- _Exercise requirements_
All of the records below must be output exactly, with no pictures carried over.

- _Entries supplied_
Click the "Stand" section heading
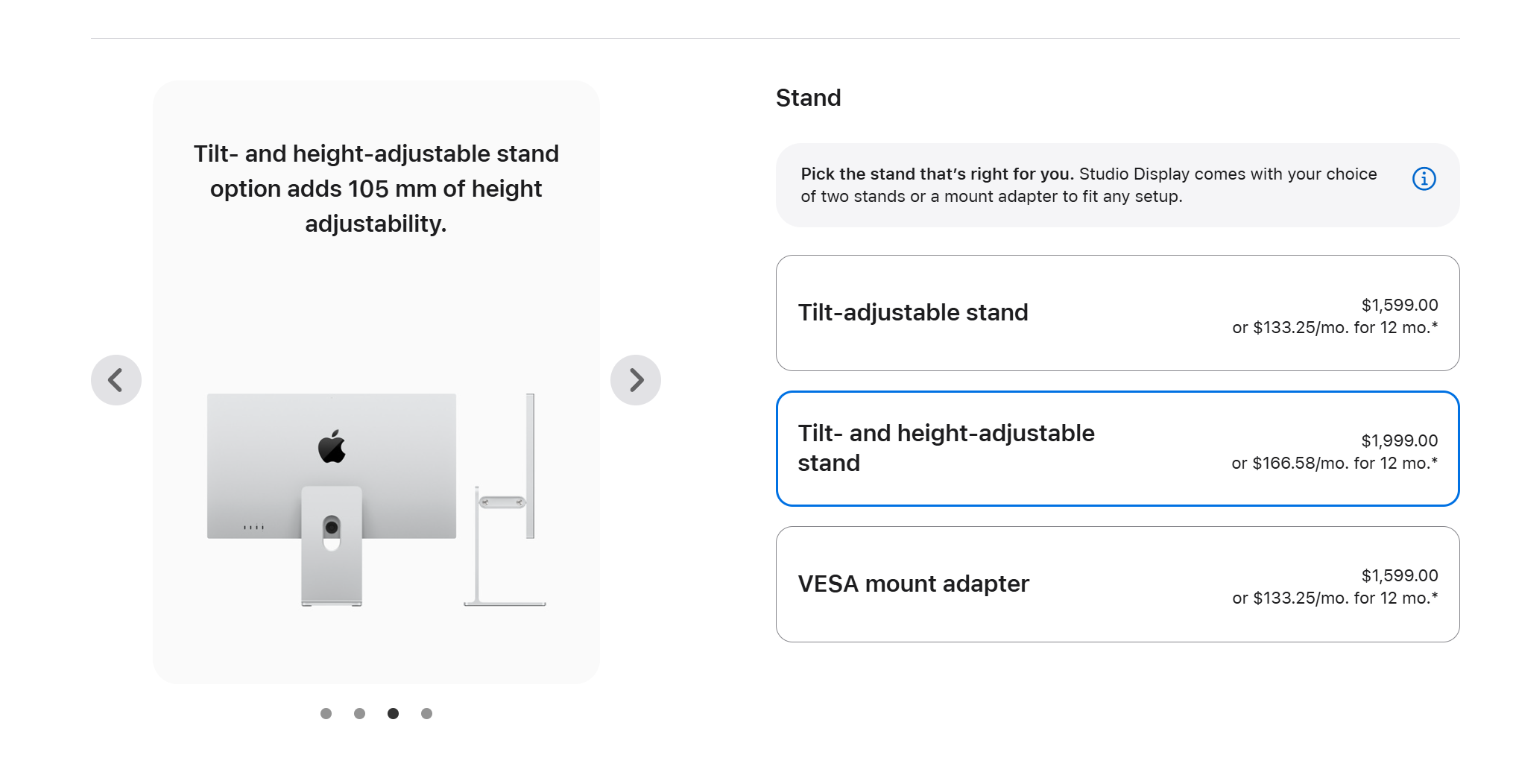The height and width of the screenshot is (784, 1513). (808, 98)
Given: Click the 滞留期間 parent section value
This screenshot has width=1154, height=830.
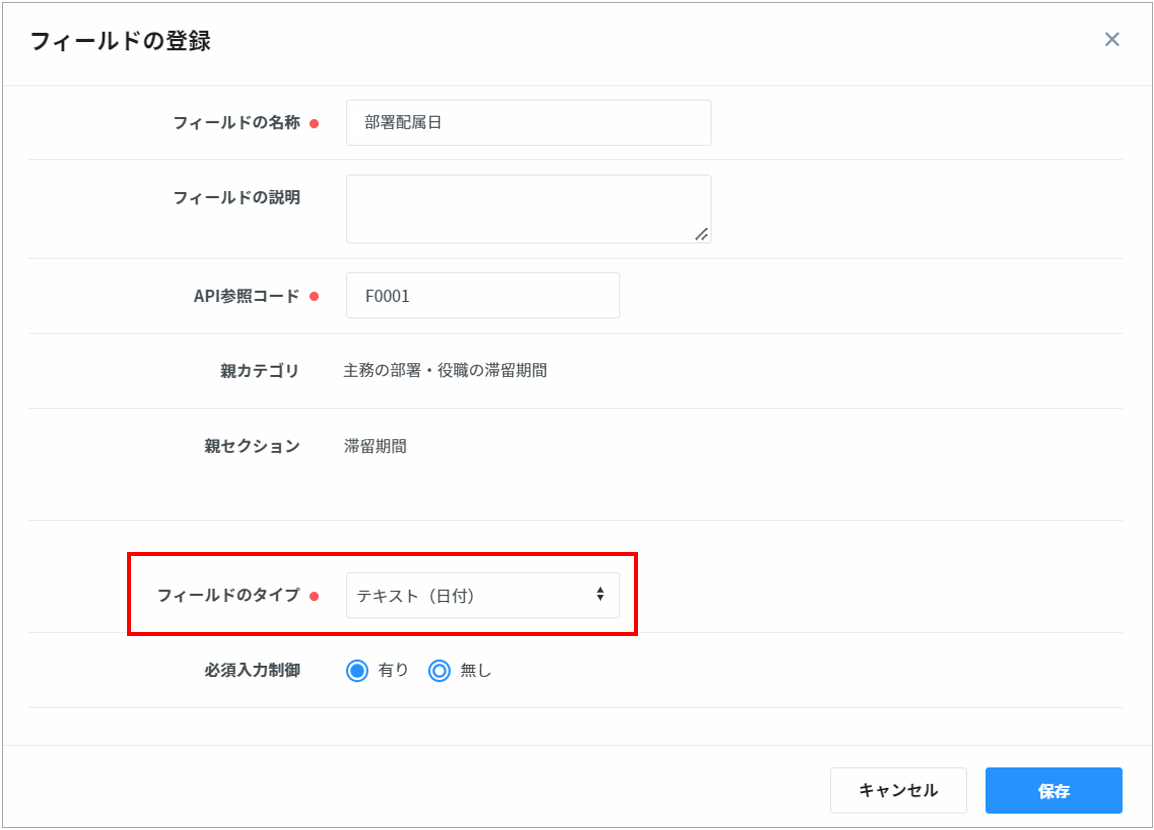Looking at the screenshot, I should point(375,446).
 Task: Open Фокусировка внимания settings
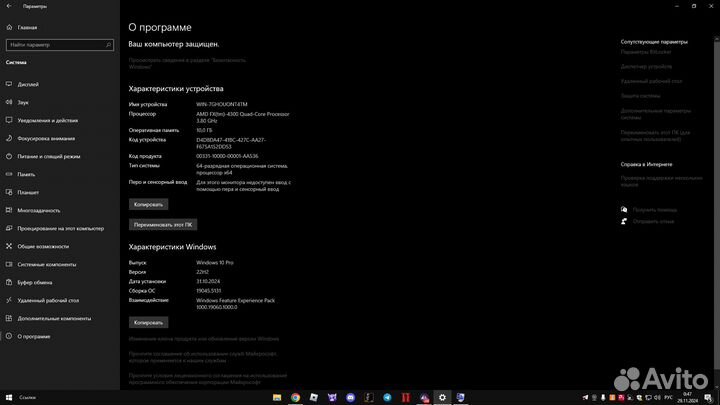(46, 138)
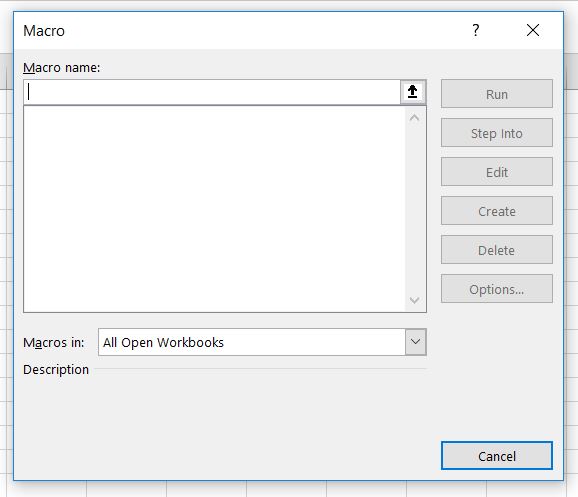Cancel the Macro dialog
The height and width of the screenshot is (497, 578).
tap(497, 456)
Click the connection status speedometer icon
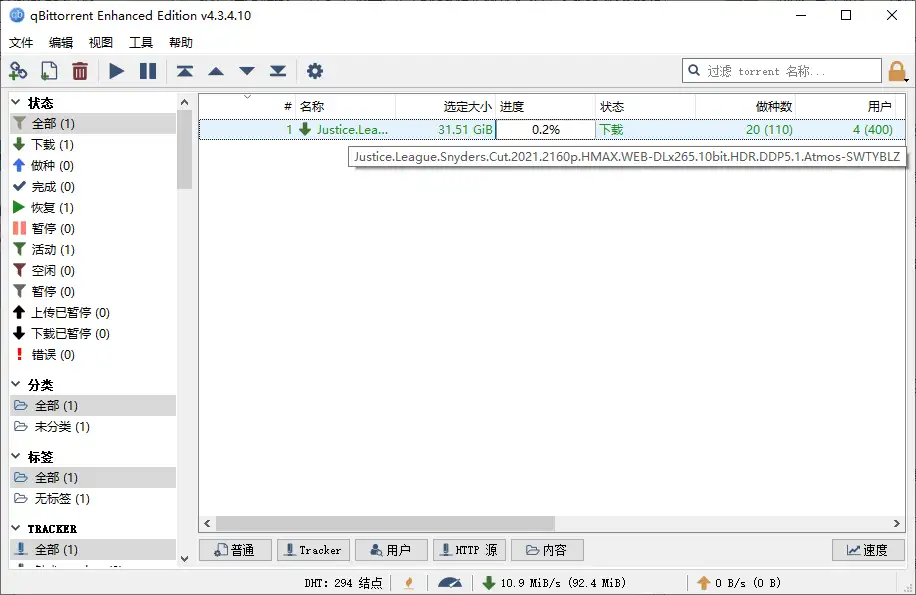The width and height of the screenshot is (916, 595). pyautogui.click(x=450, y=582)
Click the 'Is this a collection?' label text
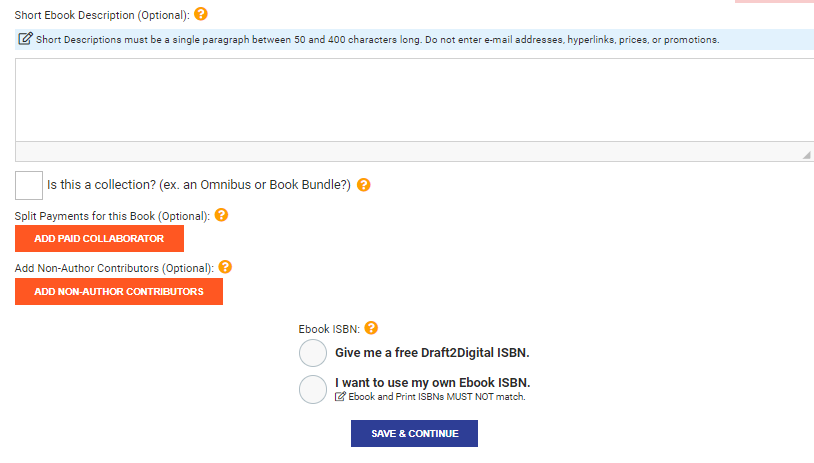 click(198, 185)
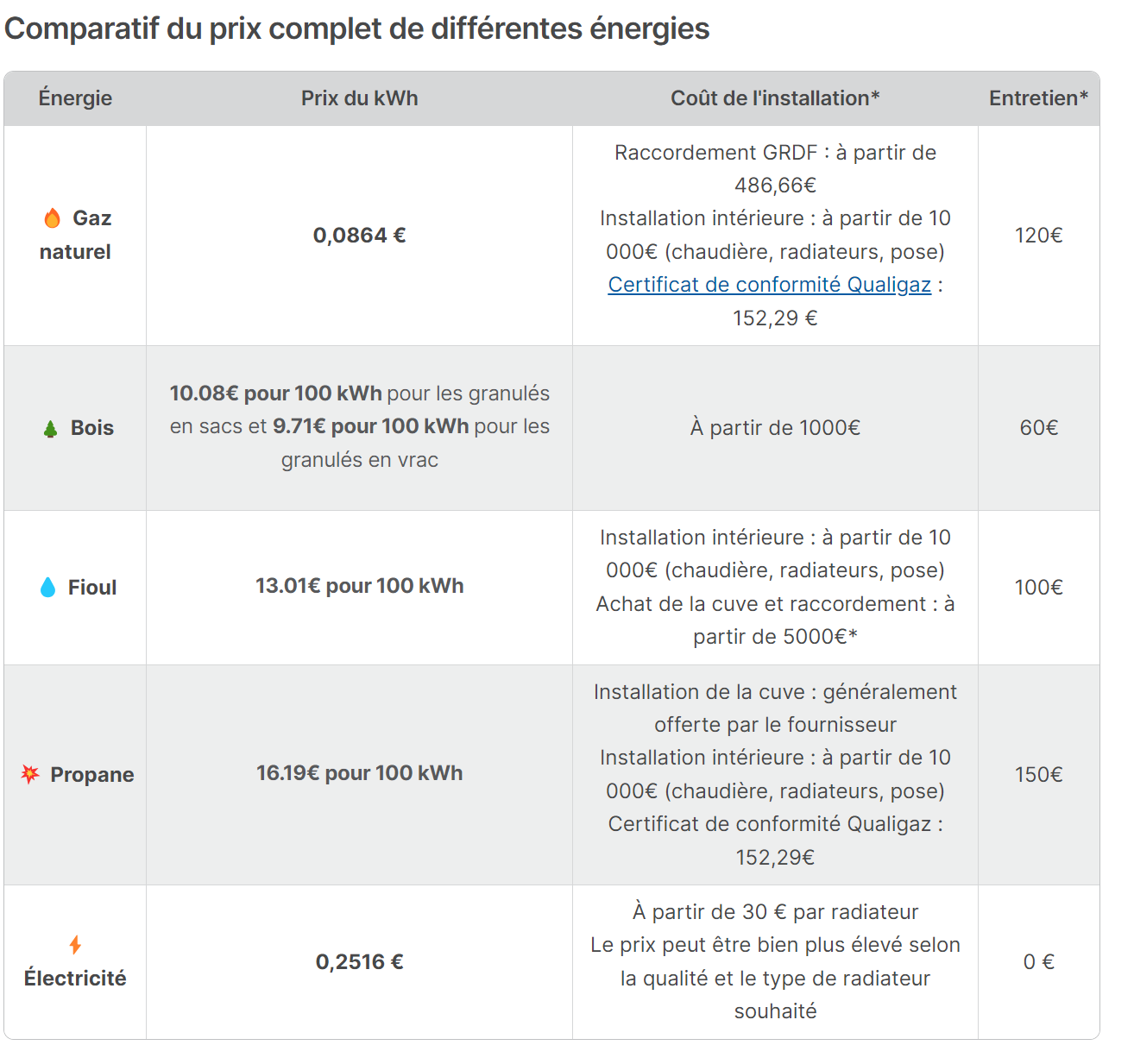Click the 13.01€ pour 100 kWh fioul price
The height and width of the screenshot is (1064, 1134).
click(359, 586)
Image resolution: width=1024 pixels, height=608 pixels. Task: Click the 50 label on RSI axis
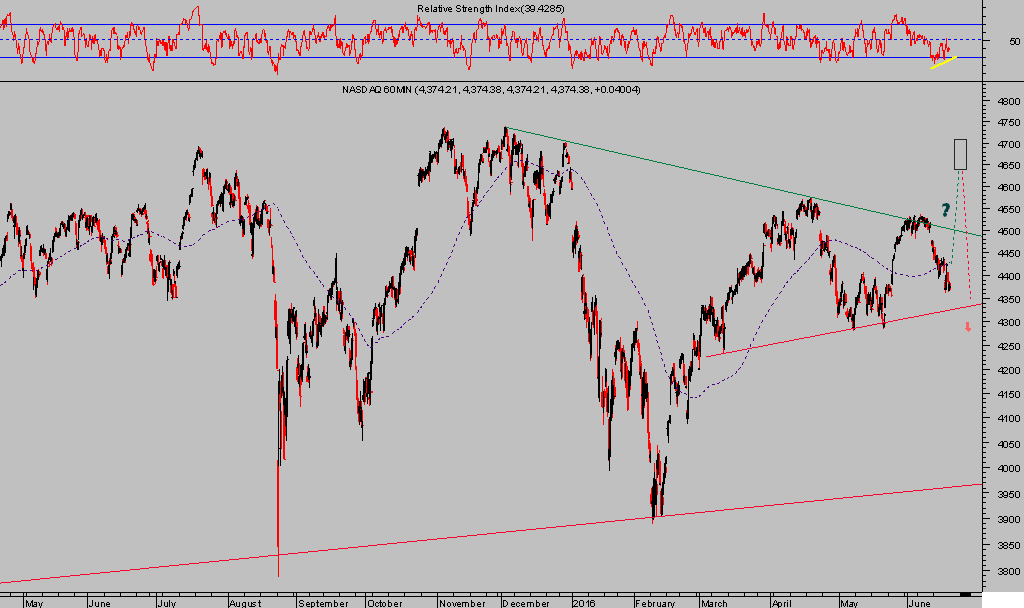tap(1014, 41)
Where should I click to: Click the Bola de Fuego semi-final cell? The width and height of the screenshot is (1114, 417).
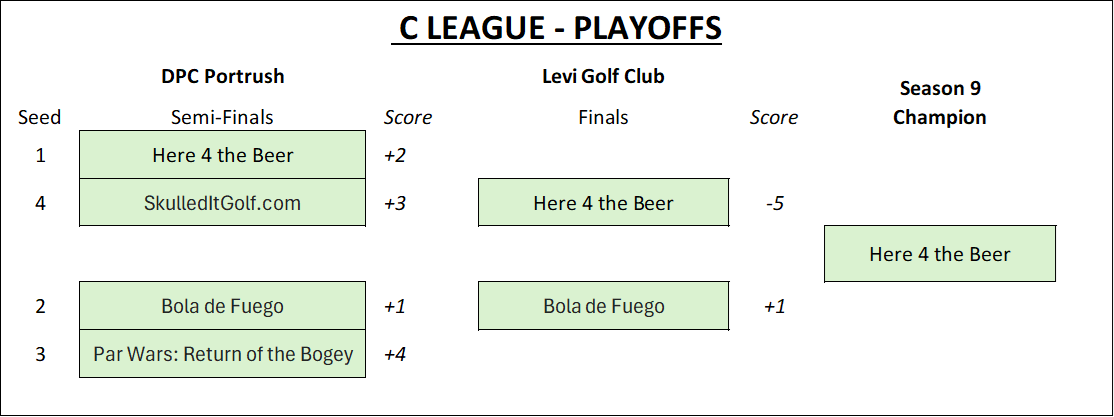click(x=223, y=306)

- _Your solution_
Click the "Stand" section heading
The height and width of the screenshot is (784, 1513). (808, 98)
Given: Click the 滞留期間 parent section value
This screenshot has width=1154, height=830.
Looking at the screenshot, I should point(375,446).
 Task: Open Фокусировка внимания settings
(46, 138)
Cancel the Macro dialog
The height and width of the screenshot is (497, 578).
tap(497, 456)
Click the connection status speedometer icon
The width and height of the screenshot is (916, 595). pyautogui.click(x=450, y=582)
Click the 'Is this a collection?' label text
 click(198, 185)
Click the 13.01€ pour 100 kWh fioul price
The height and width of the screenshot is (1064, 1134).
click(359, 586)
Image resolution: width=1024 pixels, height=608 pixels. Task: Click the 50 label on RSI axis
tap(1014, 41)
Where should I click to: Click the Bola de Fuego semi-final cell? The width and height of the screenshot is (1114, 417).
click(x=223, y=306)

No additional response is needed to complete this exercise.